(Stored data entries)
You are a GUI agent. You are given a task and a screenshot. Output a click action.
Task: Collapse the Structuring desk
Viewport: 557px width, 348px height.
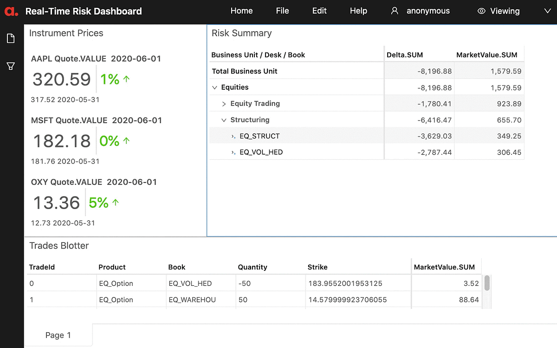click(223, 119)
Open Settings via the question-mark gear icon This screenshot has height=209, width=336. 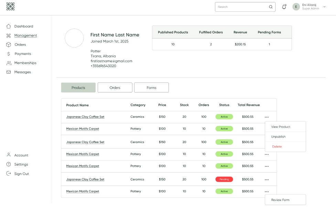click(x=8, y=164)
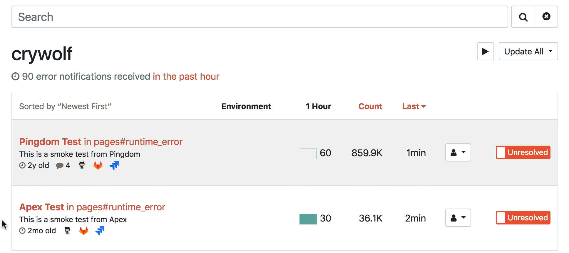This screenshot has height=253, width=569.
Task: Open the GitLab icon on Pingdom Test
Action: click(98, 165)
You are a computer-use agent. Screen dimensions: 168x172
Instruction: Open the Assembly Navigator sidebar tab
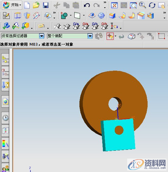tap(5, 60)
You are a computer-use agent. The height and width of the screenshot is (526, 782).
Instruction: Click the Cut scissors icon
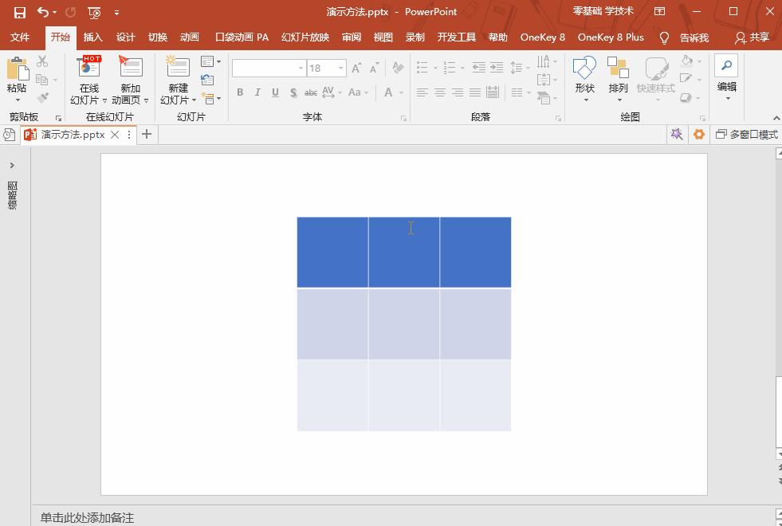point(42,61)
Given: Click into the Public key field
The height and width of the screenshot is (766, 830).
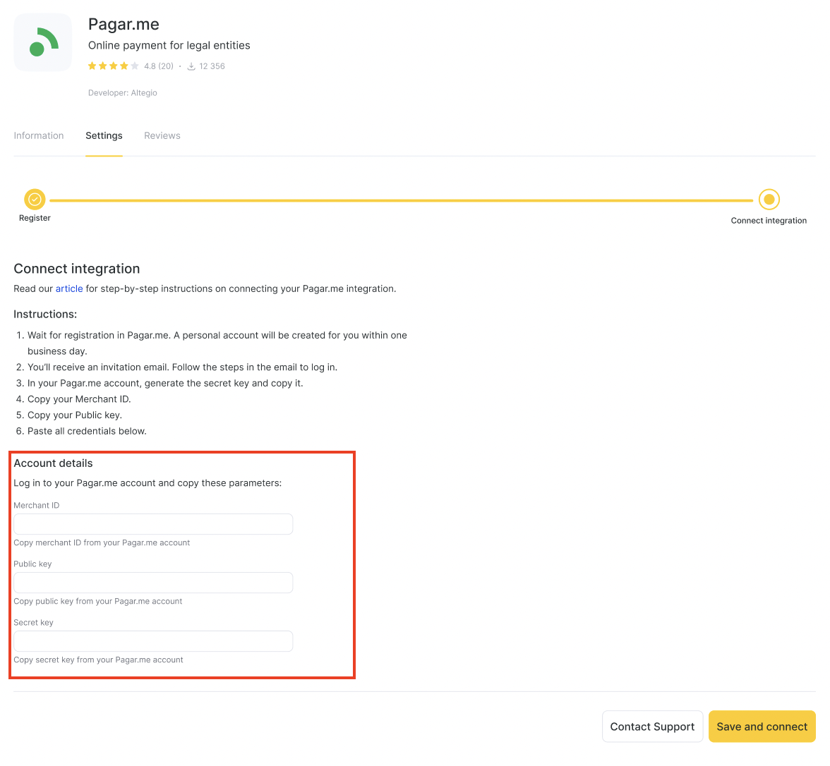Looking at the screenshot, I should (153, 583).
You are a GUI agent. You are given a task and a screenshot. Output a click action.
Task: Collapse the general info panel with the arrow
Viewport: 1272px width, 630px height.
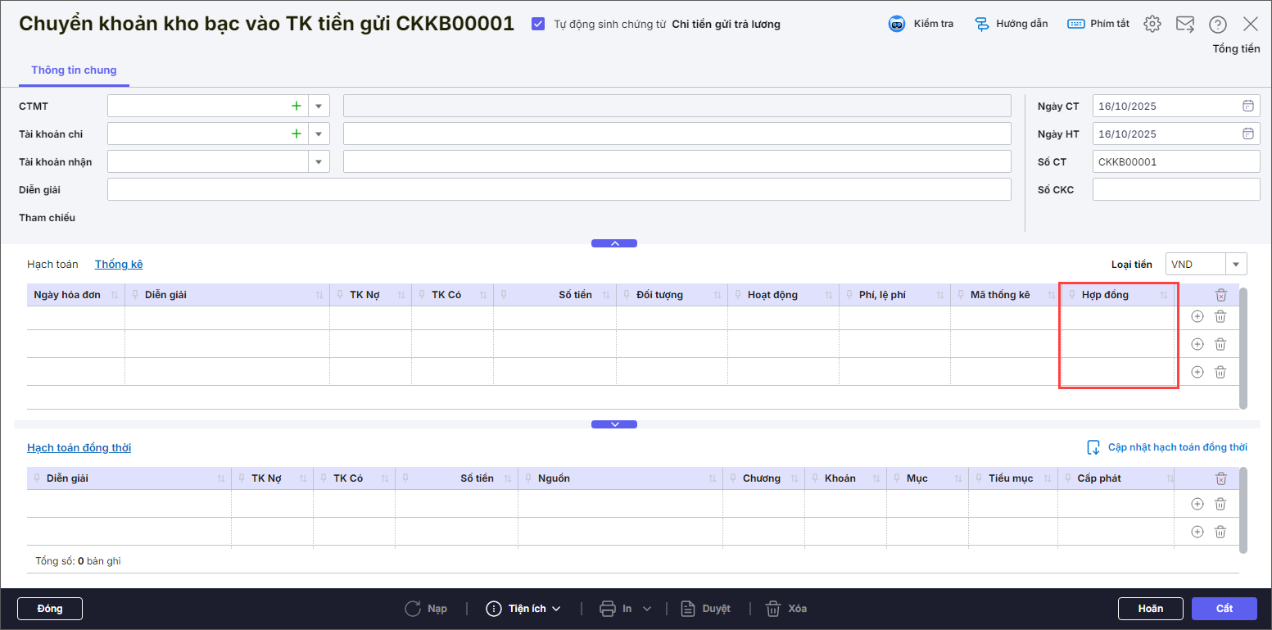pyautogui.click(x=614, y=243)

» YOUR TASK:
Scan the records above for the string "computer", then copy each line where it turns up.

» COMPLETED EXERCISE:
You are a computer-use agent. Screen dimensions: 168x172
You are a computer-use agent. The height and width of the screenshot is (526, 782).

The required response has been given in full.